Collected data entries
--- START ---

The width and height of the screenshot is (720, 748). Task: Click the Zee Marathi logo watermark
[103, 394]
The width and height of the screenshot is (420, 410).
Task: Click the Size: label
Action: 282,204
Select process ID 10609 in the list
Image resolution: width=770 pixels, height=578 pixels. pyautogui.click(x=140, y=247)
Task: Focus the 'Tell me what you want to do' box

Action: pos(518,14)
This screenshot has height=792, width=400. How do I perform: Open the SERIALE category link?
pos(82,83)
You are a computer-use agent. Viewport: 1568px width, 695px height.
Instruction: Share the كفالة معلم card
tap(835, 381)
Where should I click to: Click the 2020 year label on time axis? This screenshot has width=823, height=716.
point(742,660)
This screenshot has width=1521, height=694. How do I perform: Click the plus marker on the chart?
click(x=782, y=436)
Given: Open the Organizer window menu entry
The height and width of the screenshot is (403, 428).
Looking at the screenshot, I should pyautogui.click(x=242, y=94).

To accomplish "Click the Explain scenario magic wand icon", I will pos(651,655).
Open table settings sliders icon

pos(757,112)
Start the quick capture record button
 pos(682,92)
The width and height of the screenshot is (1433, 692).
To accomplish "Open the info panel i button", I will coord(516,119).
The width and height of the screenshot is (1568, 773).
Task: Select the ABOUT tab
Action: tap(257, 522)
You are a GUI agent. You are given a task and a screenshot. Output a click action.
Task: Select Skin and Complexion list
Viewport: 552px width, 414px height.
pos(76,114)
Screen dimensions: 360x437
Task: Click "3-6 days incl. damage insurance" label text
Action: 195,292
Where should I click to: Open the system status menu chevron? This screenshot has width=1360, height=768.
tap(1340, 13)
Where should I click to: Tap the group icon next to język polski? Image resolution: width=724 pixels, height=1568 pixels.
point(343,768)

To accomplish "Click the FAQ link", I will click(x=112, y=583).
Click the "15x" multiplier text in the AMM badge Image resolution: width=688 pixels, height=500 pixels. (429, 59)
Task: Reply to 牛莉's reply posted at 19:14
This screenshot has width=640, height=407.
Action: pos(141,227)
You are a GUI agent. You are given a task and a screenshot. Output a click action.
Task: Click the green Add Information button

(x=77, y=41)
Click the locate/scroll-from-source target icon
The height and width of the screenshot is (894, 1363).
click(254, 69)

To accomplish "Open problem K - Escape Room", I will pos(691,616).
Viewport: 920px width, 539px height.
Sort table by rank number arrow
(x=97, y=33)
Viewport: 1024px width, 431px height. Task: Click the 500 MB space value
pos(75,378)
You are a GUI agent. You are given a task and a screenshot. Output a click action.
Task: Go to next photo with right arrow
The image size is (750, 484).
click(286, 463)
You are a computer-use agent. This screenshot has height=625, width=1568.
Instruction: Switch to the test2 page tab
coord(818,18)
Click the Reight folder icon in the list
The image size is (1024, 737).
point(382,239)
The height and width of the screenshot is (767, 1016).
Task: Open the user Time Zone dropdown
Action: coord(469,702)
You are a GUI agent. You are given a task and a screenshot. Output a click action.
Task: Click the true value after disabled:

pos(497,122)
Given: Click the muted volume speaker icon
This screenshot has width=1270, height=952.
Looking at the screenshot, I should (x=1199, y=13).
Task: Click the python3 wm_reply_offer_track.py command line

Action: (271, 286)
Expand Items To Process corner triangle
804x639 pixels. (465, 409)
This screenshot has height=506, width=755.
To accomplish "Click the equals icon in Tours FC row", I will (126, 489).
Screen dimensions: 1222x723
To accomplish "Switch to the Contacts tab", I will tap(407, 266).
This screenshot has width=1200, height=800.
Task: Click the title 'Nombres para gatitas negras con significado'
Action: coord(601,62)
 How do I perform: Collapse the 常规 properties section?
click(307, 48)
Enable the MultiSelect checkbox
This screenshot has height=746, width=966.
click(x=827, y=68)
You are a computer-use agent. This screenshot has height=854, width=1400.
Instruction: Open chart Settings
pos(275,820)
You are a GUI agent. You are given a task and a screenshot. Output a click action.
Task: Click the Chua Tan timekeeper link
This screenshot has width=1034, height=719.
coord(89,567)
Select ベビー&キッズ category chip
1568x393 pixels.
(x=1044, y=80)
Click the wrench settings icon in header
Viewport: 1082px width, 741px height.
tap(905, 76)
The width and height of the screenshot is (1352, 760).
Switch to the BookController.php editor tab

--- END ---

**Problem to solve:**
Transcribe the data above in full, exactly as it appears.

**Response area:**
The width and height of the screenshot is (720, 748). Task: Click the Zee Marathi logo watermark
[103, 394]
The width and height of the screenshot is (420, 410).
Task: Click the Size: label
Action: 282,204
Select process ID 10609 in the list
Image resolution: width=770 pixels, height=578 pixels. pyautogui.click(x=140, y=247)
Task: Focus the 'Tell me what you want to do' box

Action: pos(518,14)
This screenshot has height=792, width=400. How do I perform: Open the SERIALE category link?
pos(82,83)
You are a computer-use agent. Viewport: 1568px width, 695px height.
Instruction: Share the كفالة معلم card
tap(835, 381)
Where should I click to: Click the 2020 year label on time axis? This screenshot has width=823, height=716.
point(742,660)
This screenshot has width=1521, height=694. How do I perform: Click the plus marker on the chart?
click(x=782, y=436)
Given: Open the Organizer window menu entry
The height and width of the screenshot is (403, 428).
Looking at the screenshot, I should pyautogui.click(x=242, y=94).

To accomplish "Click the Explain scenario magic wand icon", I will pos(651,655).
Open table settings sliders icon

pos(757,112)
Start the quick capture record button
 pos(682,92)
The width and height of the screenshot is (1433, 692).
To accomplish "Open the info panel i button", I will coord(516,119).
The width and height of the screenshot is (1568, 773).
Task: Select the ABOUT tab
Action: tap(257, 522)
You are a GUI agent. You are given a task and a screenshot. Output a click action.
Task: Select Skin and Complexion list
Viewport: 552px width, 414px height.
pos(76,114)
Screen dimensions: 360x437
Task: Click "3-6 days incl. damage insurance" label text
Action: 195,292
Where should I click to: Open the system status menu chevron? This screenshot has width=1360, height=768.
tap(1340, 13)
Where should I click to: Tap the group icon next to język polski? Image resolution: width=724 pixels, height=1568 pixels.
point(343,768)

To accomplish "Click the FAQ link", I will click(x=112, y=583).
Click the "15x" multiplier text in the AMM badge Image resolution: width=688 pixels, height=500 pixels. (429, 59)
Task: Reply to 牛莉's reply posted at 19:14
This screenshot has width=640, height=407.
Action: pos(141,227)
You are a GUI agent. You are given a task and a screenshot. Output a click action.
Task: Click the green Add Information button

(x=77, y=41)
Click the locate/scroll-from-source target icon
The height and width of the screenshot is (894, 1363).
click(254, 69)

To accomplish "Open problem K - Escape Room", I will pos(691,616).
Viewport: 920px width, 539px height.
Sort table by rank number arrow
(x=97, y=33)
Viewport: 1024px width, 431px height. Task: Click the 500 MB space value
pos(75,378)
You are a GUI agent. You are given a task and a screenshot. Output a click action.
Task: Go to next photo with right arrow
The image size is (750, 484).
click(286, 463)
You are a computer-use agent. This screenshot has height=625, width=1568.
Instruction: Switch to the test2 page tab
coord(818,18)
Click the Reight folder icon in the list
The image size is (1024, 737).
point(382,239)
The height and width of the screenshot is (767, 1016).
Task: Open the user Time Zone dropdown
Action: coord(469,702)
You are a GUI agent. You are given a task and a screenshot. Output a click action.
Task: Click the true value after disabled:

pos(497,122)
Given: Click the muted volume speaker icon
This screenshot has width=1270, height=952.
Looking at the screenshot, I should (x=1199, y=13).
Task: Click the python3 wm_reply_offer_track.py command line

Action: (271, 286)
Expand Items To Process corner triangle
804x639 pixels. (465, 409)
This screenshot has height=506, width=755.
To accomplish "Click the equals icon in Tours FC row", I will (126, 489).
Screen dimensions: 1222x723
To accomplish "Switch to the Contacts tab", I will tap(407, 266).
This screenshot has width=1200, height=800.
Task: Click the title 'Nombres para gatitas negras con significado'
Action: coord(601,62)
 How do I perform: Collapse the 常规 properties section?
click(307, 48)
Enable the MultiSelect checkbox
This screenshot has height=746, width=966.
click(x=827, y=68)
You are a computer-use agent. This screenshot has height=854, width=1400.
Instruction: Open chart Settings
pos(275,820)
You are a GUI agent. You are given a task and a screenshot. Output a click action.
Task: Click the Chua Tan timekeeper link
This screenshot has width=1034, height=719.
coord(89,567)
Select ベビー&キッズ category chip
1568x393 pixels.
(x=1044, y=80)
Click the wrench settings icon in header
Viewport: 1082px width, 741px height.
tap(905, 76)
The width and height of the screenshot is (1352, 760).
Switch to the BookController.php editor tab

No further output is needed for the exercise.